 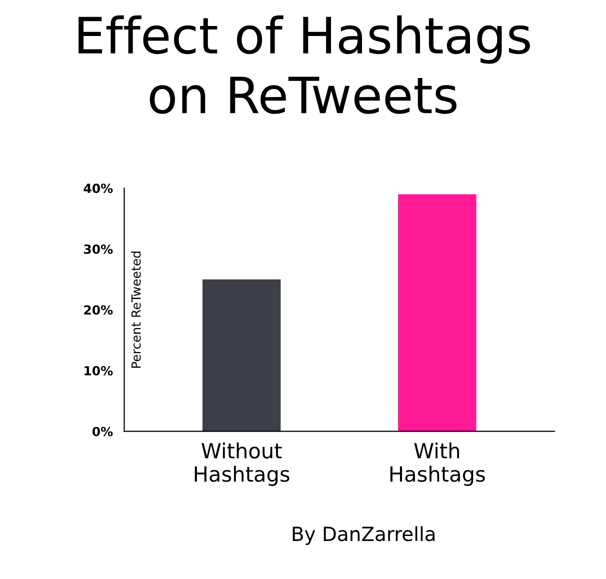 I want to click on chart-title: Effect of Hashtags on ReTweets, so click(x=304, y=64).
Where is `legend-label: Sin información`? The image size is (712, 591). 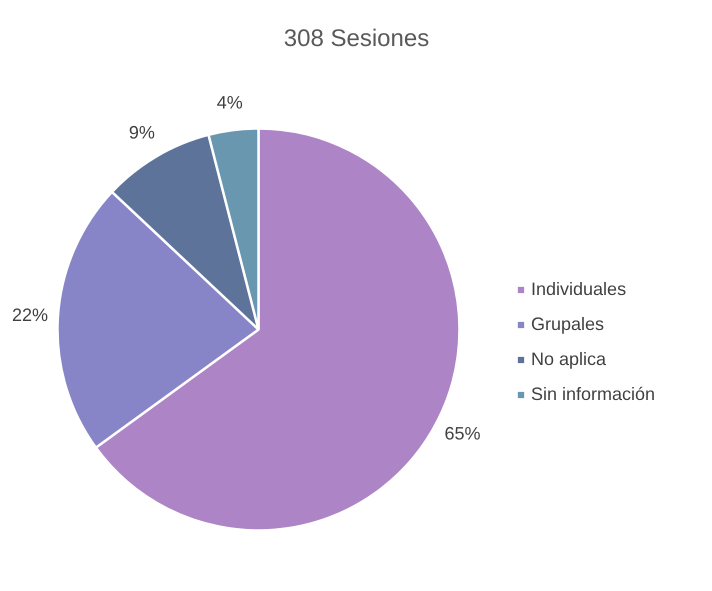 legend-label: Sin información is located at coordinates (594, 394).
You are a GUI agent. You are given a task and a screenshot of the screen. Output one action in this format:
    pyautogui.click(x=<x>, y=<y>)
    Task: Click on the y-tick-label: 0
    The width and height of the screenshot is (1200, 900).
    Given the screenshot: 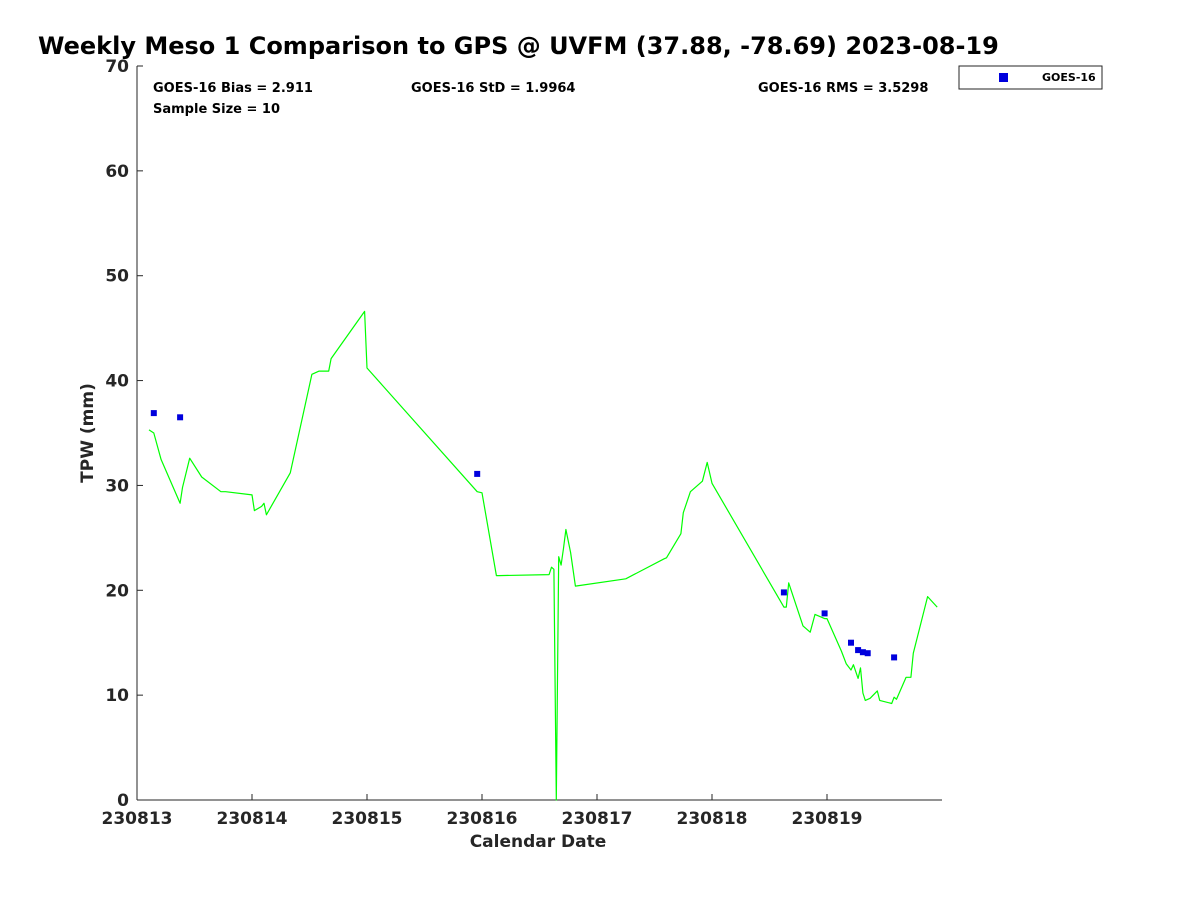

- - - - -

> **JOB**:
Swap "screenshot" for "screen capture" in the items, starting at the line with "You are a GUI" and running up to and including the last line of the items, with everything else unchanged. Leave the pictures out of your answer.

> **TASK ANSWER**:
You are a GUI agent. You are given a task and a screen capture of the screen. Output one action in this format:
    pyautogui.click(x=<x>, y=<y>)
    Task: Click on the y-tick-label: 0
    The width and height of the screen capture is (1200, 900).
    Given the screen capture: 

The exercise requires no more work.